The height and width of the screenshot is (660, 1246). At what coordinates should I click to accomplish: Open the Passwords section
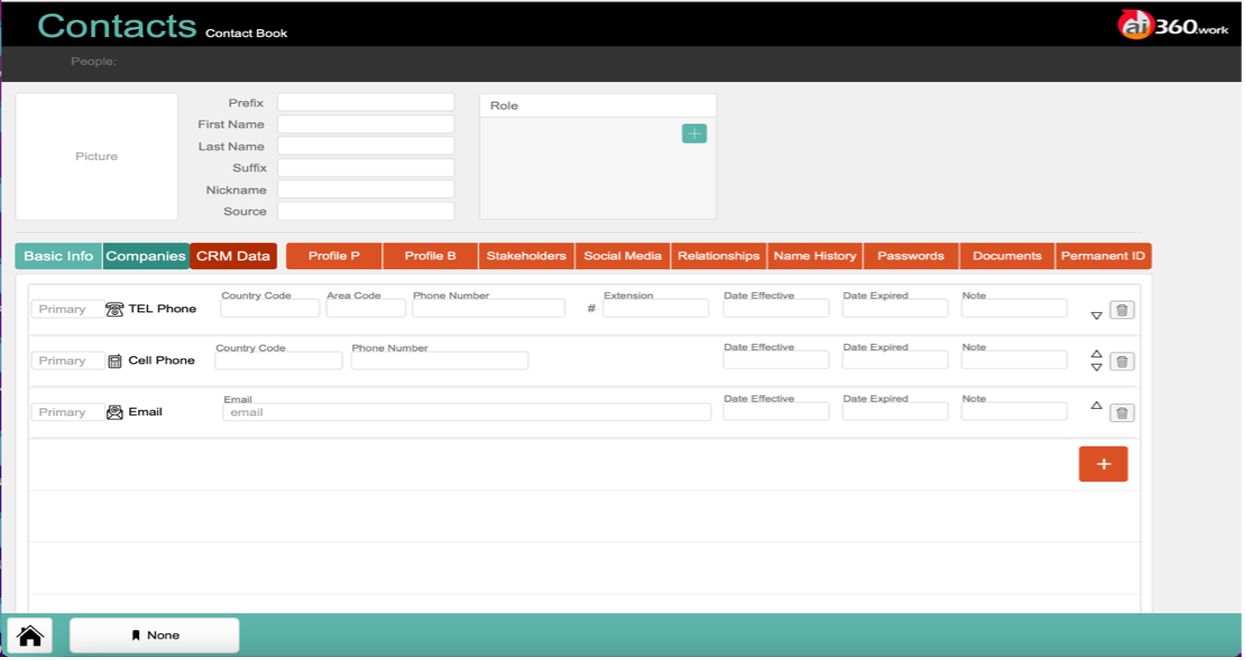[x=910, y=256]
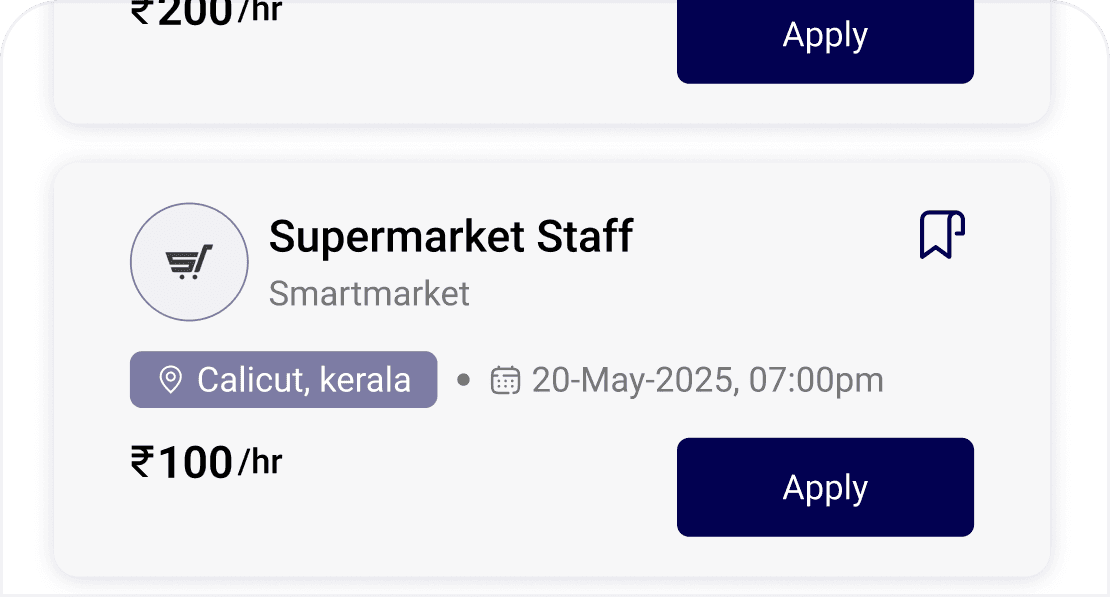Select the Calicut, kerala location chip
The height and width of the screenshot is (597, 1110).
(x=283, y=380)
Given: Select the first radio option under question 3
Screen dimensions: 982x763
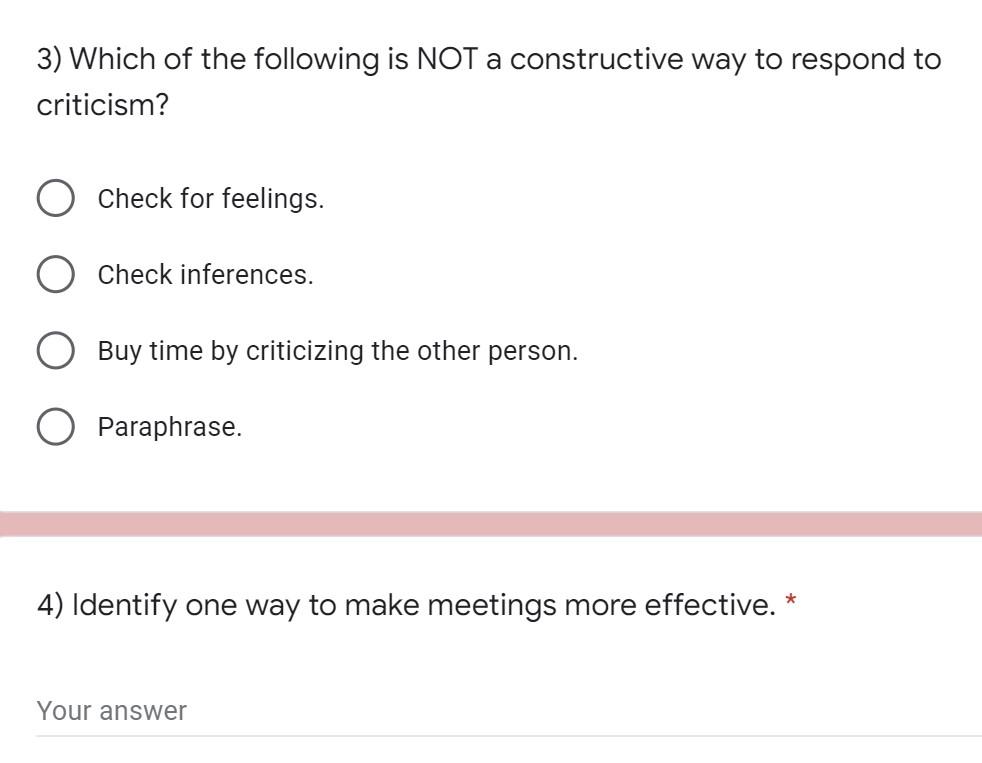Looking at the screenshot, I should pos(55,197).
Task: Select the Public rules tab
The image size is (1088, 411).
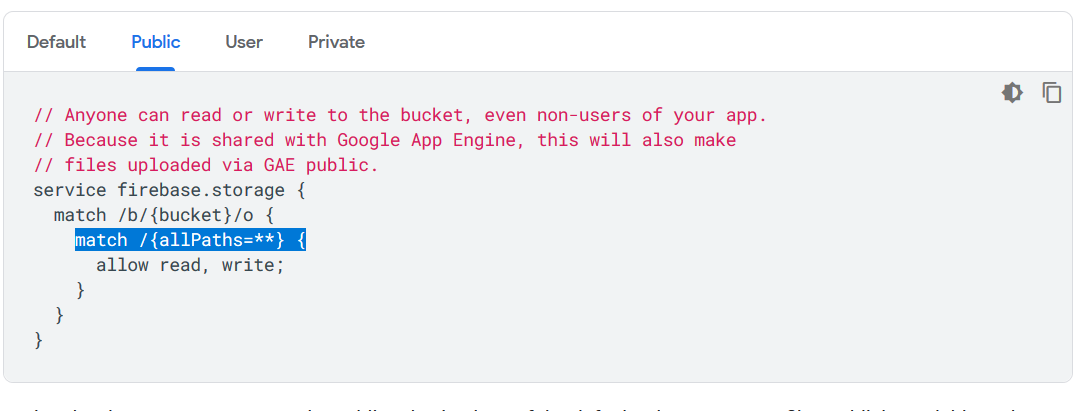Action: pyautogui.click(x=156, y=42)
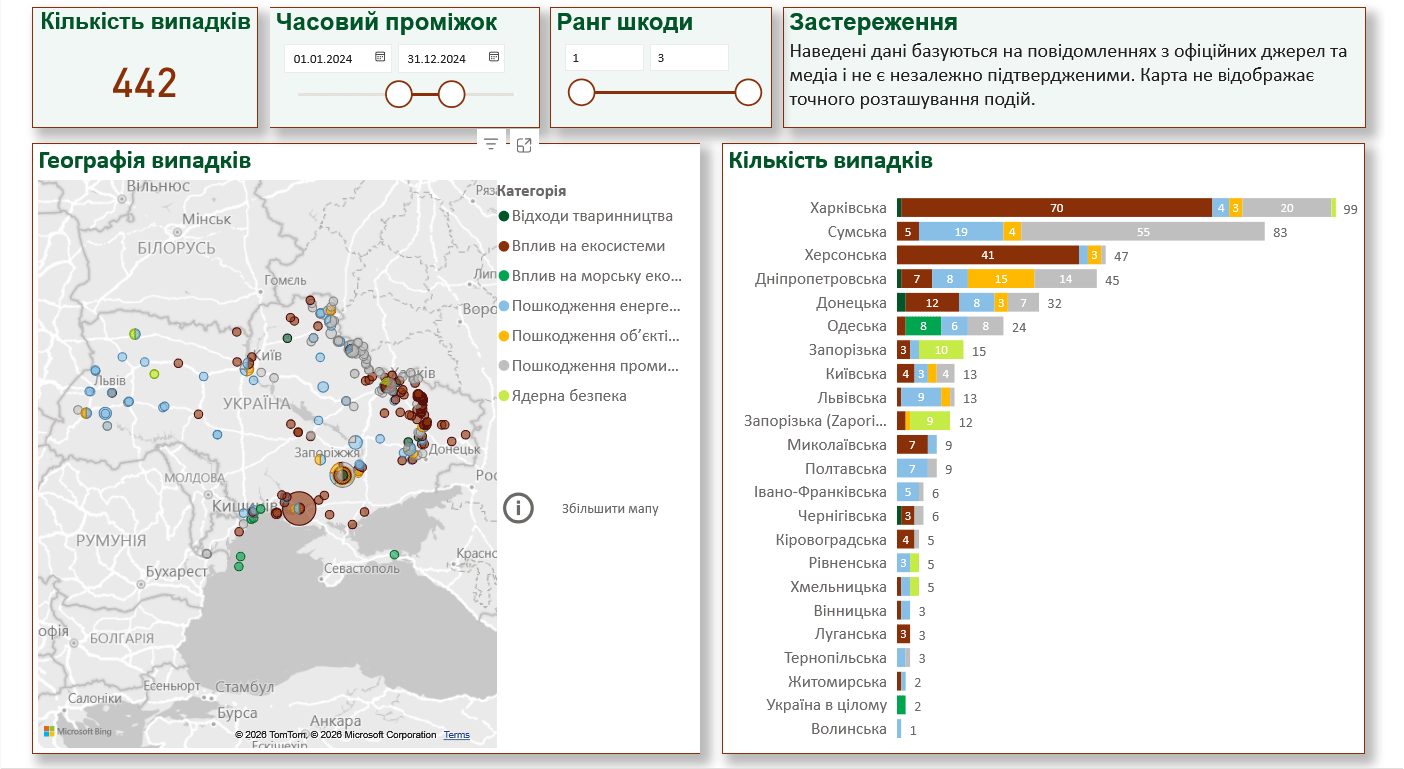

#### [EXERCISE]
Set out every record exactly, images excluded.

#### [TASK SOLUTION]
The height and width of the screenshot is (660, 1246). At what coordinates should I click to accomplish: Open the Passwords section
[x=910, y=256]
Select the Calicut, kerala location chip
The height and width of the screenshot is (597, 1110).
(x=283, y=380)
Given: Select the first radio option under question 3
Screen dimensions: 982x763
Looking at the screenshot, I should pos(55,197).
Task: Select the Public rules tab
The image size is (1088, 411).
Action: pyautogui.click(x=156, y=42)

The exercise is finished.